Allen makes some very high quality reels and sells them at what I consider reasonable prices. Check out the Alpha III for $150. It has an excellent drag system for the price and they will put your backing on it for no charge. They also offer higher quality reels for a little more money...i.e. the Kraken series is really excellent and I've used them to land big king salmon and personal best roosterfish without any issues. IMO, they far exceed the sage reels for the price.

Welcome to fly fishing.


----------



## RUFcaptain (Aug 12, 2011)

$100 fly rod, I wouldn't bother.


----------



## Worm Drowner (Sep 9, 2010)

One of the best buys for a fly rod right now is the Echo rods http://www.echoflyfishing.com/ . They cast very nicely and have a $35 no question warranty.

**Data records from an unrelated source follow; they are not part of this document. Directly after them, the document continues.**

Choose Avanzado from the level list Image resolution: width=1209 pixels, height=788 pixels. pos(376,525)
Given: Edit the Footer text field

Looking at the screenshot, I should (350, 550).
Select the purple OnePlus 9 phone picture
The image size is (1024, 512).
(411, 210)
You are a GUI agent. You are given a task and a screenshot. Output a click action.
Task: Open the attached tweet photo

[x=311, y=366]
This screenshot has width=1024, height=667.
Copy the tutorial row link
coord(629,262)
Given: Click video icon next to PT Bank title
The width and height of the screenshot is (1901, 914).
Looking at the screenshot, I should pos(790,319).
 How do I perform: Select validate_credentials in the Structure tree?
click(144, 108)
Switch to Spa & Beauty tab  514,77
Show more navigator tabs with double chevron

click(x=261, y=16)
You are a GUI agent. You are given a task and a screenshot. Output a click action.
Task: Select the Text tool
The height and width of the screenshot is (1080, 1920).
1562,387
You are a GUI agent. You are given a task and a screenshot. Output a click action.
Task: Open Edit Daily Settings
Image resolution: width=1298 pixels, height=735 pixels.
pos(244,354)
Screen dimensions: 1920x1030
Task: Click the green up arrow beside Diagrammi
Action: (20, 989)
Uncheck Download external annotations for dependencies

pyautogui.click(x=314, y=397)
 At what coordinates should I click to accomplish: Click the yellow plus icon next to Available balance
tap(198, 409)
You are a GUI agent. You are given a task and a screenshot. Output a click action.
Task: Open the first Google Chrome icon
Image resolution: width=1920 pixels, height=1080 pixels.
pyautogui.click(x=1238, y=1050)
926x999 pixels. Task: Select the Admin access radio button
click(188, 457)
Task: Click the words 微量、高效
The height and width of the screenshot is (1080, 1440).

The rods are designed by Tim Rajeff. I bought one for my wife and she is very happy with it.


----------



## karstopo (Jun 29, 2009)

Worm Drowner said:


> One of the best buys for a fly rod right now is the Echo rods http://www.echoflyfishing.com/ . They cast very nicely and have a $35 no question warranty. The rods are designed by Tim Rajeff. I bought one for my wife and she is very happy with it.


I've heard really good things about the ECHO base. I'm a big believer in med fast rods. Most of us less than perfect casters are probably ill served by some of the laser fast rods being offered by the top makers.

I've been thinking about adding a 6wt to my quiver. The ECHO base might be the one.


----------



## Permit Rat (May 13, 2014)

I'm going to differ a little from everyone else, and say a 9 wt. isn't such a bad idea. Consider the wind we have in So. Texas. Heavier lines tend to punch through the wind a little easier. That said, there's no reason why a good solid 8 wt. couldn't be over-lined to a 9, either. The OP never gave any indication as to his casting prowess, but I assume he's a beginner here too. So additionally, an over-loaded 8 weight would be slower and more forgiving in that dept. also.

My 2 cents is that money should be spent on the rod and forget the reel. For inshore species, such as trout and redfish, you could tape a soup can to the rod and wind in line by hand. Tarpon would require a reel, but a high dollar reel is not necessary if you consider that whereas tarpon are very strong, they are not exceptionally fast fish and therefore do not test a drag like many offshore species do. In the 50's and 60's, many a large tarpon were caught on Pfleuger Medalist reels, by those who could not afford a Fin Nor (wedding cake).

Look to e-Bay for a good quality used rod in excellent condition. Be sure to ask the seller what his return policy is! Then find an entry level reel.....possibly one that comes with an extra spool, and you'll be good to go. There's also something to be said for a reel costs so little that when it goes out on you, you just throw it overboard and buy a new one. We used to do this with certain spinning reels (NOT LITERALLY!)...you get the picture.

OOPS!! I didn't see Meadowlark's post. OK, so there's 2 of us in favor of the 9 wt.


----------



## Bill Gammel (Aug 16, 2012)

The Echo 6 and the 8 in the Base series are two different animals. The 8 is stiff and very powerful. The 6 has got a softer tip. Both are very good but not the same rod.
I am getting a TFO IMPACT 5 wt to review on my trip to Montana. It is supposed to be a softer action. Typically not my choice but I have heard good things. 

What I have found is there is no need for a $700 rod unless you just want to tell your friends you have $700 rod. I would rather have two. 

It is a fun problem to have, but there are a lot of good rods out there and some bad ones. So cast before you buy.

Bill


----------



## SurfRunner (May 22, 2004)

An 8 wt TFO BVK rod was my first fly rod almost 2 years ago. I have caught a ton of fish with it since. Fish up to 20 lbs. or so. I am sure there are others just as good, but I have a hard time believing there is a better quality entry rod out there. However, I am not experienced enough with other rods to know that for sure.

My belief with most anything I purchase is that the cheapest has cheap quality and the most expensive is over-priced, so I usually go with something at a mid-level price.


----------



## karstopo (Jun 29, 2009)

I would like to cast a NRX or Meridian just to see what the fuss is all about. If I couldn't tell a significant difference after a short time, then I guess it would be a waste to get one. 

On the other hand is the danger I would love one after casting them and then it would ruin it for me for all the other rods I own.


----------



## RUFcaptain (Aug 12, 2011)

Do your wallet a favor and don't cast the Meridian, it's like fishing with a laser gun, a real game changer. They can't keep them on the shelves at the fly shops.


----------



## karstopo (Jun 29, 2009)

RUFcaptain said:


> Do your wallet a favor and don't cast the Meridian, it's like fishing with a laser gun, a real game changer. They can't keep them on the shelves at the fly shops.


This is not helpful! Covet, Covet, Covet.


----------